I think the boundarysrf might be the optimal solution for Bark Beetle, as it's the fastest and doesn't cause huge problems so far. Accidental Non-planar curves or curves not in the same plane can and should be solved in a different way before the sorting (auto project to cplane for instance), if necessary by the end user. Otherwise you might get unexpected results when offsetting for milling bit diameter compensation when creating the toolpaths. The hierarchical topology of the curve relationships, that Thomas got with curve region containment, might be one thing lacking with the boundarysrf solution. But I don't like the speed of that (50X slower than boundarysrf). Perhaps this is solvable in a different way after the boundarysrf sorting is completed?

mikeFandA commented 4 years ago

Ahhhh yes my mistake I completely misread the image above, yes I was refering to milling pockets from the centre I had read the image as a set of pocket paths rather than as perimeter cut-outs. In that case for some useful advice, the standard in most software is to offer inside, on-line an outside for these types of paths. It is also useful to be able to set cut direction in these cases as its generally better to use a climb milling direction to avoid tool chatter when cutting soft materials (ply/MDF/ali etc) at high speeds.

mikeFandA commented 4 years ago

For the coding issue, It's hard to see without looking inside the cluster and I'm not at a computer with grasshopper right now. I would say on intuition that going with the boundary srf will be the easiest method especially in keeping the processing time down, but one option could be to lookin into testing for points in the curve rather than the curve itself and using those both to set a heirarchy for cutting and also test for containment simultaneously.
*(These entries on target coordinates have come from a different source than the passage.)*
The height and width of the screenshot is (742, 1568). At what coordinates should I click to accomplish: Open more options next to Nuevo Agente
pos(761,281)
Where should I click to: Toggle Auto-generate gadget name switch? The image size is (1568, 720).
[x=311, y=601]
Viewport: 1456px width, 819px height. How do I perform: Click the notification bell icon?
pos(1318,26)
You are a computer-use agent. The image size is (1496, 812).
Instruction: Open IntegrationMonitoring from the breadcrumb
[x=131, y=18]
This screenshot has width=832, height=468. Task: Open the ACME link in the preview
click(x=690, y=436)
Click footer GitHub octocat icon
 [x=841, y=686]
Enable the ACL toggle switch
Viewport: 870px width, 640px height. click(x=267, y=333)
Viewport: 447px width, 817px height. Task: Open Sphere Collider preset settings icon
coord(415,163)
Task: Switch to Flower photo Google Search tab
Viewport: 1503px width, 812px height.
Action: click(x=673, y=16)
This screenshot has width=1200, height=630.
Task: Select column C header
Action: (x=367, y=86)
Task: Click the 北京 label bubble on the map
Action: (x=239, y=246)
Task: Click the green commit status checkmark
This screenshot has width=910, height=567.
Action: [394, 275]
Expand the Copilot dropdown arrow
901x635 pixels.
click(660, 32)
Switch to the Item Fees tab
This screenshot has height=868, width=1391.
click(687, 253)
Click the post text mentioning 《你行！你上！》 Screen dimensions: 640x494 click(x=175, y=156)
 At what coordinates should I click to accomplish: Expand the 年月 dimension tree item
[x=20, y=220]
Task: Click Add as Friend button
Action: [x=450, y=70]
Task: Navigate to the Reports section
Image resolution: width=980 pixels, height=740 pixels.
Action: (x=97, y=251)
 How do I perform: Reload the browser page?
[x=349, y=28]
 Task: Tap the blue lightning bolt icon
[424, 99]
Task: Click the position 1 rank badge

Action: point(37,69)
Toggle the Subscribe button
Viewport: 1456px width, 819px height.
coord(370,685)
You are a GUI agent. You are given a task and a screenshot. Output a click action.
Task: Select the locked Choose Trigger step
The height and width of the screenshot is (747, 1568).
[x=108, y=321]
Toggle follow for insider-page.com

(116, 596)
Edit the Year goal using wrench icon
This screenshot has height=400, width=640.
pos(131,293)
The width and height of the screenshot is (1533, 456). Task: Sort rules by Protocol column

Siemenc commented 4 years ago

I committed the last version with multiple level inside cutting solved using boundary region. I started working on implementing this with pockets but it turned out to be a bit more of a challenge than I was expecting. I think I'm onto something now though, but I still need to fix some data tree issues (it now creates multiple duplicates of curves) and sorting. image

@mikeFandA Interesting, but how do you know which curve to test against if you don't know which the outer curve is? Or do you mean going over each curve and testing all starting points (for example) against each curve and use that to create some kind of hierarchy?

mikeFandA commented 4 years ago

Yes that was what I was getting at or something alonf those lines. Essentially you would loop through the cruves and test each start point for inclusion and use that result to then assign the curves to a list in order or to different lists to provide offset directions. I would say the boundary srf is the easier method as you would for all intensive purposes be writing a very similar method to boundary srf to create an arbitrary heirarchy. You could still establish a hierarchy afterwards as you say, perhaps again with points on the surface and then sorting the points based on X,Y,Z coordinates which should be relatively light followed by a synchronous sorting of the surfaces to match.

Siemenc commented 4 years ago

Finally had a bit of time to look at this again and I think I managed to solve the duplicate issues I was getting in the pocket cluster. I also did some more curve sorting. There's still room for improvement but I think this is waay better in terms of multiple level curves inside curves. Went from this: image To this: image Tiny bit of speed loss but not too bad. Will commit soon. The cutout component is next on the list. We noticed by using the latest version at Fellesverkstedet that sorting from inside to outside is more imporant then having control over the order of cutting. Not sure yet on how to approach that yet in a concrete way.

Siemenc commented 4 years ago

Well. Looks like I was a bit too much focused on that example file I made. I get nice results with those shapes but with any other shape I try I get no usable result: image image image Might need to revert to the previous version, if there's no way to fix this soon.